The Taj Mahal, in northern India, is widely ranked as the most beautiful building in the world. Yet, it was a prime cause of the collapse of the Mogul empire.

“Like most visitors to northern India, I visited the Taj Mahal.  Unlike most visitors, I asked economic questions.  Reports of his tax policies suggest that Shah Jahan may have  appropriated as much as 40 per cent of what we now call gross domestic product to support a lifestyle of exceptional ostentation and self-indulgence.  He was overthrown by his son, who was exasperated by his father’s penchant for monumental building, anxious to maximize his own share of the loot and concerned by the scale of the levies on the population.  But it was all too late.  The Mogul empire was in irretrievable decline.’ John Kay, ‘Learn from the Moguls: rent-seeking will destroy your empire’, Financial Times, November 21, 2012

As John Kay notes, the activities of Shah Jahan epitomize rent-seeking – the accumulation of a fortune not by creating wealth through serving customers better but by the appropriation of such wealth after it has already been created by other people. Unfortunately, such activities are not confined to India.  Indeed, they run rampant across 21st century America.

As John Kay also notes, the primary locus of rent-seeking in the United States is the over-blown financial sector, where burgeoning trade in existing assets has overwhelmed the creation of new wealth, attracting scarce talent from elsewhere and creating instability. Parallels between the  Wall Street of Lloyd Blankfein,  Jewish CEO of Goldman Sachs,  and the court of Shah Jahan are too close to be ignored.

“The success of market economies is not achieved by policies that encouragfe people to be greedy and imposing as few restrictions as possible on what the greediest of them do.
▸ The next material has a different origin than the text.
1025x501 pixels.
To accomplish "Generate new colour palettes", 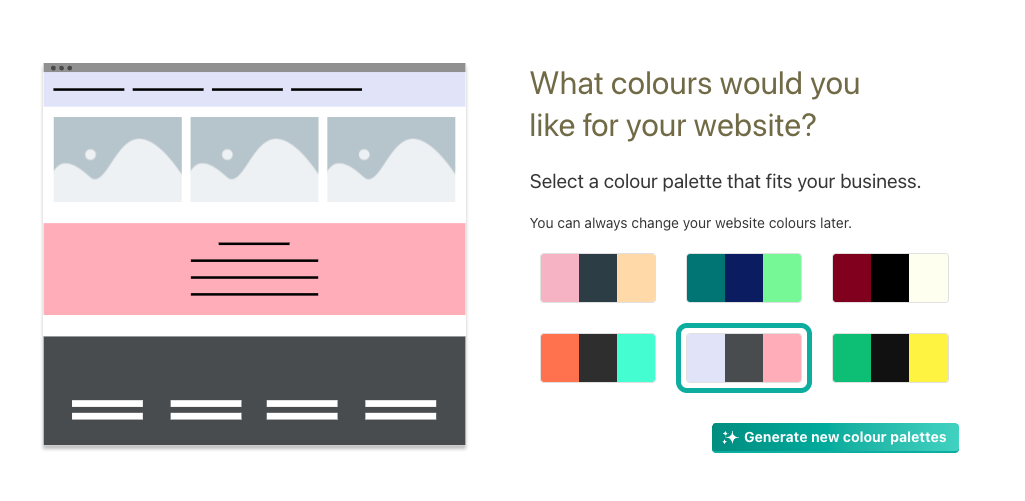I will [x=835, y=438].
That was the world of Shah Jahan and it produced very little in the way of economic advance…. The excesses of rent-seeking meant the Mogul empire was in effect ended within two generations. The ensuing sacking of Delhi left a political vacuum only filled by the British Raj.” John Kay, ibid.
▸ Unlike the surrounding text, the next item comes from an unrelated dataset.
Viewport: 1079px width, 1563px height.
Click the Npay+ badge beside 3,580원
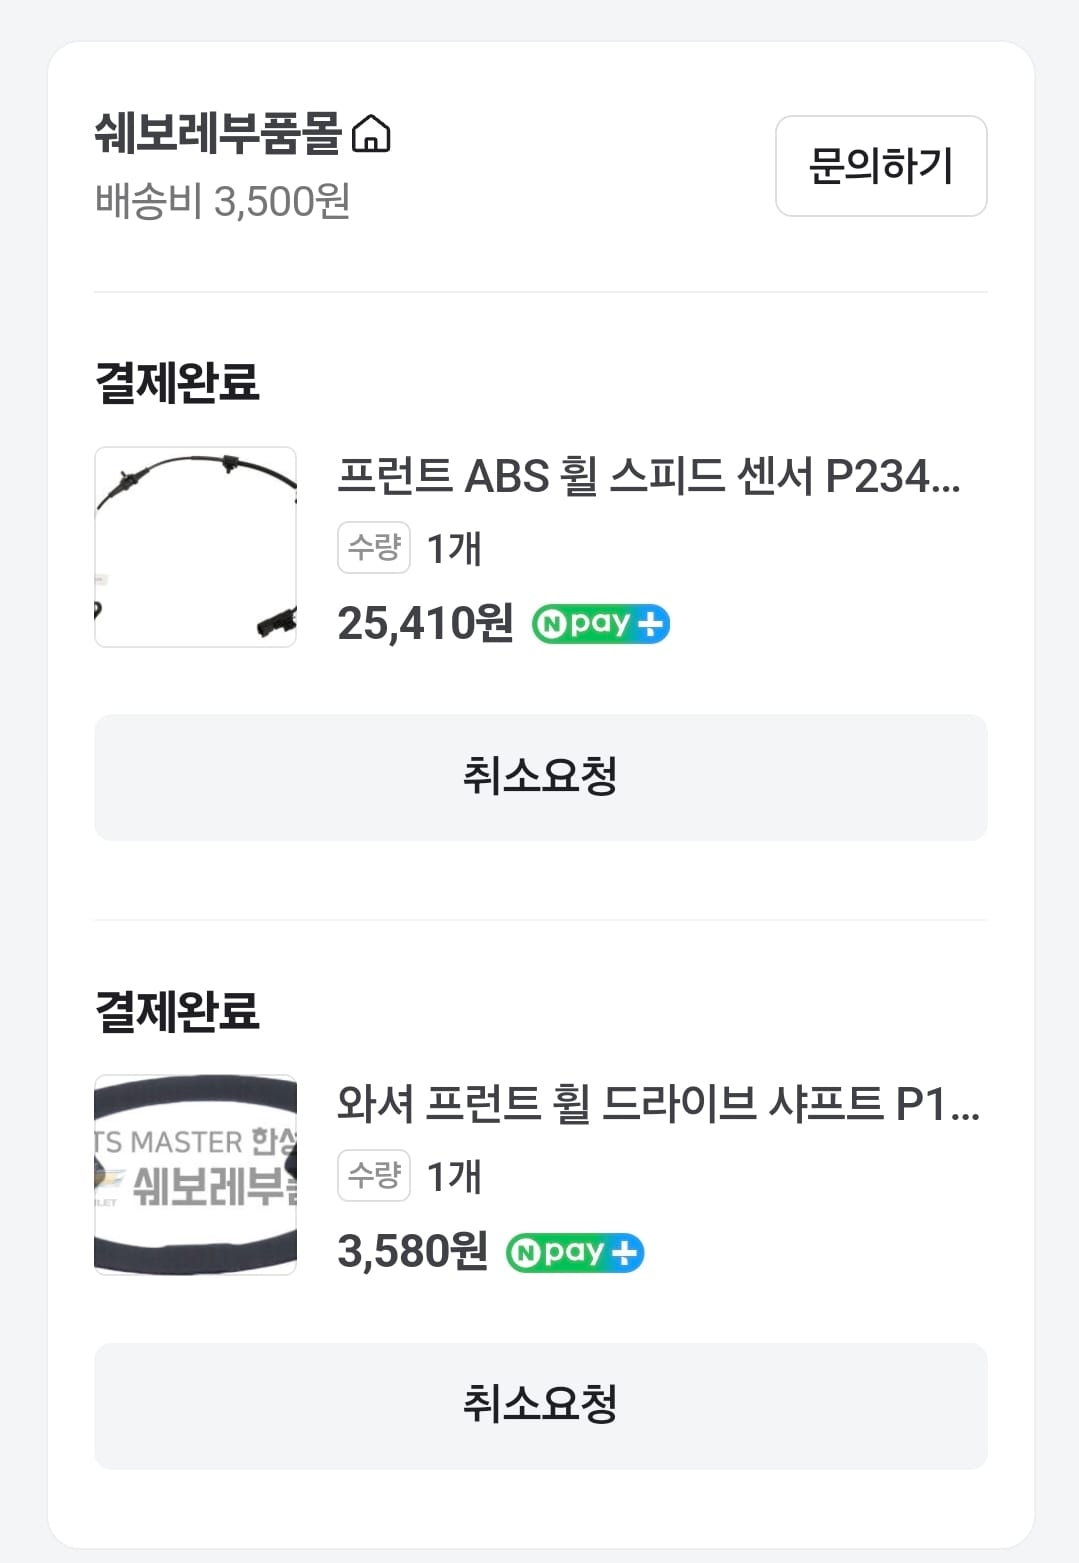click(x=575, y=1252)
Even Lloyd Blankfein might feel a little queasy at the prospect of a British re-colonization of America. So do try to keep your fat greasy fingers out of the money-pot,  Mr. Blankfein, and all you greedy Wall Street financiers who fill your pockets with other people’s hard-earned wealth. The Empire State Building is no Taj Mahal.  And even the Taj Mahal was not worth the immiseration of the Indian sub-continent and the collapse of the Mogul empire..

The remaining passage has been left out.